1.    Water as primordial condition.  Indra: powers of existence, creation, order in the world

                                 iii.     Indra overcomes Vrtra:  Reaching to the heart of creative potential to release it into activity and order

b.    Purusha Sukta: A sacrifice of the comic man

                                     i.     The significance of sacrifice

1.    As microcosm: a small version of the

2.    As creative paradigm of all existence

3.    As means of maintaining the worlds creative and ordered processes

c.    The Hymn of Origins: Philosophical speculation in narrative form

                                     i.     Wondering about the ultimate nature and source of all things: what lies beyond ordinary experience?

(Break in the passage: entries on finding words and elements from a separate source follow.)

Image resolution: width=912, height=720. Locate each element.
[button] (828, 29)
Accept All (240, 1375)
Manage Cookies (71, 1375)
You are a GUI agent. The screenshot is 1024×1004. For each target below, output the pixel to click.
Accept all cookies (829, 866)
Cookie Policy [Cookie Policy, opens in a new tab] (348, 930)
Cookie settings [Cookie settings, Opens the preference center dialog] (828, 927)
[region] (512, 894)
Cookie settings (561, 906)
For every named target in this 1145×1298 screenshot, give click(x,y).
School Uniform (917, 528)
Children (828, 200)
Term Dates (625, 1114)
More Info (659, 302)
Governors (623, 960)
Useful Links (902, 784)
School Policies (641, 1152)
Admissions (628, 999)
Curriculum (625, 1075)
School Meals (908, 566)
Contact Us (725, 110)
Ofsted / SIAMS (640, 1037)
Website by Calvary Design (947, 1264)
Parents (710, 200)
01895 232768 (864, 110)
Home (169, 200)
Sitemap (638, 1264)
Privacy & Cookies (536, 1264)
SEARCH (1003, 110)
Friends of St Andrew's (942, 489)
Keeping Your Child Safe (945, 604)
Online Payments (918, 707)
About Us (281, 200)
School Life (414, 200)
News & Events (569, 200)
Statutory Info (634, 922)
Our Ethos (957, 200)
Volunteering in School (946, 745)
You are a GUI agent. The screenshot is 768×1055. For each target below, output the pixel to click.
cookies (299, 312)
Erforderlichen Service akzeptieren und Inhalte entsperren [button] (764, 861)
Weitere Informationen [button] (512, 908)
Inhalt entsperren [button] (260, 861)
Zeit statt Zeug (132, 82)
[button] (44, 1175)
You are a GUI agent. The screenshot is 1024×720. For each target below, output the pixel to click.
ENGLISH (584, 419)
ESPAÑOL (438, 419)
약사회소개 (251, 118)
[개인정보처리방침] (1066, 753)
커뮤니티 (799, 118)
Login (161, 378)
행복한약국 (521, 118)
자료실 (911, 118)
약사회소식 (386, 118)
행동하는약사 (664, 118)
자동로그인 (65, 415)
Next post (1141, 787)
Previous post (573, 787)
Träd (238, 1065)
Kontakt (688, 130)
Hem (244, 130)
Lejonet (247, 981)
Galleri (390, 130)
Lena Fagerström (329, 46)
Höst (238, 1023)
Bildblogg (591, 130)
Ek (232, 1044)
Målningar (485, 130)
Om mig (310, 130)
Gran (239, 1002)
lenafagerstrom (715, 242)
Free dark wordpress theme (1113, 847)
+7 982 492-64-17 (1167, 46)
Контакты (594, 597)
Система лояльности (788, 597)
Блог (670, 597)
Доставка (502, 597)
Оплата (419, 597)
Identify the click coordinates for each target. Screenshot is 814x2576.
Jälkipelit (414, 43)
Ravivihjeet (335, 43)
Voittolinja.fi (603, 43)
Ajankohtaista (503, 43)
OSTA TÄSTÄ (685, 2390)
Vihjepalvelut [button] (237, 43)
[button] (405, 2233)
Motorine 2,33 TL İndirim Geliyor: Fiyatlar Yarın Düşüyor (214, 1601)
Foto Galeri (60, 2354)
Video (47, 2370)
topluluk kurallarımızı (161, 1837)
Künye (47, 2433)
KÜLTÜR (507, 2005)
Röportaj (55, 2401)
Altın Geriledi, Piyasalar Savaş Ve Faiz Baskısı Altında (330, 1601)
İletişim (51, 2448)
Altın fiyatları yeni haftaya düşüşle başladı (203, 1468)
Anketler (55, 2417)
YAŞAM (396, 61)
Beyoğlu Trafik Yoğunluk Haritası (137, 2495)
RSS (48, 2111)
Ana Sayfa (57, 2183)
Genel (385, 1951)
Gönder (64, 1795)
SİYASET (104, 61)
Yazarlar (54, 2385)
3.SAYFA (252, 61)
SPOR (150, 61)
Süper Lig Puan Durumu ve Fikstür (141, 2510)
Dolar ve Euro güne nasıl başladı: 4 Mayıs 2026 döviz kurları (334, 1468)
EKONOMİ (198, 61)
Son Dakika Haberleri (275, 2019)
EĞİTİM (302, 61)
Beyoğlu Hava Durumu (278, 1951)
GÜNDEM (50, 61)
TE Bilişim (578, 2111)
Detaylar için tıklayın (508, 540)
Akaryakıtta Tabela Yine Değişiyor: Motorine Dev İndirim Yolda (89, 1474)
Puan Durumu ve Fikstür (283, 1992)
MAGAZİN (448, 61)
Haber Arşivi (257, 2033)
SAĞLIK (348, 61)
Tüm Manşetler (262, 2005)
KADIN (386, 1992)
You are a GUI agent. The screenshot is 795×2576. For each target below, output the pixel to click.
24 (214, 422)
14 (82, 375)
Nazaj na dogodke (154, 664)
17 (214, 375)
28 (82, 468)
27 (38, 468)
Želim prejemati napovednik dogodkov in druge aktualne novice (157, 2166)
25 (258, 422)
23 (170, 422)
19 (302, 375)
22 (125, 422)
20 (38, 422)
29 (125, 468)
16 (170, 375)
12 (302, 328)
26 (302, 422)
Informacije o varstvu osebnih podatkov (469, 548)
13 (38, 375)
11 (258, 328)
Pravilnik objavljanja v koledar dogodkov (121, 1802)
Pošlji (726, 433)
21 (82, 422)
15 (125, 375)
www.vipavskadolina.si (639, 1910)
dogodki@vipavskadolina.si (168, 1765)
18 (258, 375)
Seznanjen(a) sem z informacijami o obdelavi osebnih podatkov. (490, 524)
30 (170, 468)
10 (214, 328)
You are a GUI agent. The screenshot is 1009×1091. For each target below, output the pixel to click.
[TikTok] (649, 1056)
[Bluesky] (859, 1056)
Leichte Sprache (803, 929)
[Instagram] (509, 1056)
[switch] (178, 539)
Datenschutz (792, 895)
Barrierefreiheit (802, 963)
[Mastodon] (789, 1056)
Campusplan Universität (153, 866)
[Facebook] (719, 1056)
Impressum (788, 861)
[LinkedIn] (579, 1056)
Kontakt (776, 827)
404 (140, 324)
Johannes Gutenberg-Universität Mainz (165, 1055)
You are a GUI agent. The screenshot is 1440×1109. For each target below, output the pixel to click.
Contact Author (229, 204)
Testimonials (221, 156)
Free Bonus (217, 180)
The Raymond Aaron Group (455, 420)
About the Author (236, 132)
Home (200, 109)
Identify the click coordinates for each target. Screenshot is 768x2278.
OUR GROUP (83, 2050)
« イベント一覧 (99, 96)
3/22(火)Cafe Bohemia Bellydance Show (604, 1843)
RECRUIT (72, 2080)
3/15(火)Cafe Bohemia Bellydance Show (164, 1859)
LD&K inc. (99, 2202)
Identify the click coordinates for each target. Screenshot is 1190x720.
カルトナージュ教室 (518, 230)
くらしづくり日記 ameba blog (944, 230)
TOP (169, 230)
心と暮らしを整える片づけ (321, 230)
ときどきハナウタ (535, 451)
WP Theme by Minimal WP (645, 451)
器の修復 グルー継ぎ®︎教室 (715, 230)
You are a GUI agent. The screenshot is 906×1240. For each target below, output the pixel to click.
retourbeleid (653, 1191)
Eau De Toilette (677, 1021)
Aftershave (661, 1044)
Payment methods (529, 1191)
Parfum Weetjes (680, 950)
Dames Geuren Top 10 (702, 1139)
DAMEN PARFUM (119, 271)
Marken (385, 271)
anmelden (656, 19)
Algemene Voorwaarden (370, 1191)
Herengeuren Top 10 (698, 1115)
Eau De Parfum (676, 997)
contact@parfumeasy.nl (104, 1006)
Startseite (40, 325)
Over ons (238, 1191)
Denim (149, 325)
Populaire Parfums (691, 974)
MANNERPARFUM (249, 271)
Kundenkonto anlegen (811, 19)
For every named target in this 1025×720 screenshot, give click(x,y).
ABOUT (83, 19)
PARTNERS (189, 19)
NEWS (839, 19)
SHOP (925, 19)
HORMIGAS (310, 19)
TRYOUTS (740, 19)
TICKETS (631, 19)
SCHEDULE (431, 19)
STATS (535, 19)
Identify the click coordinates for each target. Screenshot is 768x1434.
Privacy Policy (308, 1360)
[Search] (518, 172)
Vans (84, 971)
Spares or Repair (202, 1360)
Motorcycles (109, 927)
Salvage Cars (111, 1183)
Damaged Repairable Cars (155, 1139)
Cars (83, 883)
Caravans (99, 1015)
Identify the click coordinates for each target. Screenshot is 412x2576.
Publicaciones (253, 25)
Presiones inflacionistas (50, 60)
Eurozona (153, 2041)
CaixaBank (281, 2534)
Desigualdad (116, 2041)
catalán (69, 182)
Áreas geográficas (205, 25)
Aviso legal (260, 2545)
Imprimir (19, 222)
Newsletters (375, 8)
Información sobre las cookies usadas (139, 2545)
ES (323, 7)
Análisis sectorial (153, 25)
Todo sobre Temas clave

                                   ii.     The One behind the Many:  India’s question: What is the relationship between absolute unity and infinite and creative multiplicity

1.    Compare to the 9th century CE image of Nataraja: Embodies the absolute and unchanging origin and the multitudinous, creative and dynamic world

3.    Early Vedic Notion of Ultimate Being and Power – personified and impersonal

a.    Personified, divine Beings and their stories and worship

                                     i.     Devas: Many supernatural beings – some more important than others; some related to natural phenomena, others not.

                                   ii.     Agni: pervades world as heat, identified with sacred cow, the sun, dawn, fire hidden in the stomach. Particularly the sacrificial fire.  Transports dead to realm of yama; transports and purifies all offerings to realm of the gods.

                                 iii.     Soma: link between human and divine, brings ecstasy and understanding of the divine realms.  Identified with Agni and with the moon, which contains ambrosia of immortality (amrita)

                                 iv.     Indra: empowered by soma, destroys obstacles with thunderbolt. Destruction of the snake Vritra

b.    An impersonal (not personified) notions of creative and organizing power:  Rta

                                     i.     Rta infuses the cosmos (all of creation) and generates order in the world

4.    Visionary and Sacrificial Dimensions

a.    Visionary: Rishis – “seers.” And soma.  Seeing beyond ordinary appearances.  Direct hearing (ri) of the ultimate truth and forces of the universe

b.    Sacrificial: Vedic Sacrifice

                                     i.     At the beginning of the early vedic period, priests performed the sacrifices to make right relations with the gods.  In the latter part of the early vedic period, emphasis was on the sacrifice as a way to directly influence the world through proper performance.

                                   ii.     Acts and worship in the sacrifice have hidden ties with cosmic realities.

                                 iii.     The priest, by manipulating these tokens, can bring about desired effects in the outer world.  Priest knows secret correspondences between symbols in ritual and cosmic powers to which they refer.